Les temps de délégation sont de plein droit considérés comme temps de travail et payés à l'échéance normale (2), y compris lorsque les heures sont utilisées en dehors du temps de travail (3).

Lorsque le représentant quitte son poste pour exercer sa mission, il doit seulement en informer son supérieur hiérarchique sans lui demander son accord.

En effet, sous peine de délit d'entrave, nul ne peut s'opposer à son départ même en période de forte activité ou lui imposer le respect de certaines formalités comme l'observation d'un délai de prévenance ou l'achèvement d'un travail. L'employeur ne peut pas non plus planifier les heures de délégation, d'autant plus s'il ne s'est pas concerté sur le sujet avec les représentants du personnel concernés (4).

Par exemple, la note par laquelle la direction impose aux représentants du personnel de prendre la totalité de leurs heures de délégation au cours de 3 ou 4 jours maximum chaque mois constitue un trouble manifestement illicite (5).

Toutefois, l'administration rappelle la nécessité d'une information préalable de l'employeur sur les heures de départ et de retour des représentants du personnel car elle permet la bonne marche de l'entreprise et la comptabilisation des heures de délégation (6).

Cette information préalable peut prendre la forme de bons de délégation. Cependant, en application de la présomption simple de bonne utilisation des crédits d'heures instituée depuis la loi du 28 octobre 1982, ces bons ne peuvent en aucun cas permettre à l'employeur d'exercer un contrôle sur l'utilisation conforme ou non qu'en fait le représentant (7).
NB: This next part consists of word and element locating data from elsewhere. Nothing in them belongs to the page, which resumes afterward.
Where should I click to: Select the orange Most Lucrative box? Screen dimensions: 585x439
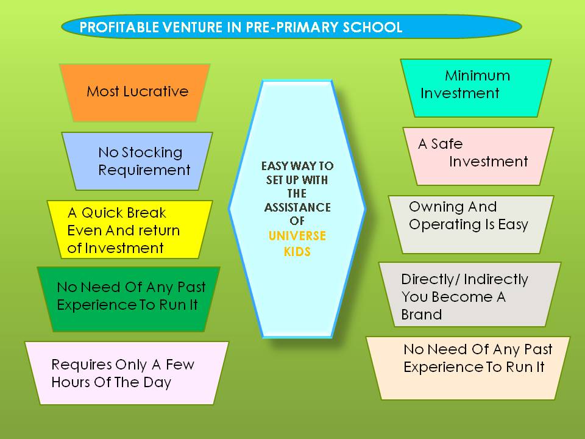135,93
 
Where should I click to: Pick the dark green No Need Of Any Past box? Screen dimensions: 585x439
129,299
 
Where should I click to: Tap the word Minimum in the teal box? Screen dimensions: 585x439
477,76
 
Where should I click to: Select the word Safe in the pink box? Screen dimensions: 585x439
447,144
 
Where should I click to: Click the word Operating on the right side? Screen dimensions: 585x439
445,225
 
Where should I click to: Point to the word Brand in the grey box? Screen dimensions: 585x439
422,315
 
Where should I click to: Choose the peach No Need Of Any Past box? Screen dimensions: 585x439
468,368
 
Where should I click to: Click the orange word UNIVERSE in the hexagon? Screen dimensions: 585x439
297,236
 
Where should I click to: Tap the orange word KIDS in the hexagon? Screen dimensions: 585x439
297,252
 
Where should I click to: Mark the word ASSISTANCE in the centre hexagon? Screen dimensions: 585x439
297,207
Le contrôle par l'employeur n'a pas de raison d'être car, même en cas de contestation, l'employeur doit rémunérer les heures de délégation à l'échéance normale (6). Le pouvoir de l'employeur quant à l'utilisation du crédit d'heures des représentants est extrêmement limité.

En cas de contestation, l'employeur peut saisir le Conseil de prud'hommes. Il devra alors rapporter la preuve de l'utilisation non conforme des heures de délégation par le représentant afin d'obtenir le remboursement des sommes indûment versées.

Le contrôle de l'employeur réapparaît lorsque les représentants utilisent des heures de délégation au-delà du crédit alloué.

En effet, si le représentant réclame le paiement d'heures qu'il aurait effectuées au-delà du crédit d'heures légal ou conventionnel, il lui incombe alors de se justifier. Pour cela, il doit rapporter la preuve de l'existence de circonstances exceptionnelles qui l'ont contraint à dépasser le crédit d'heures alloué.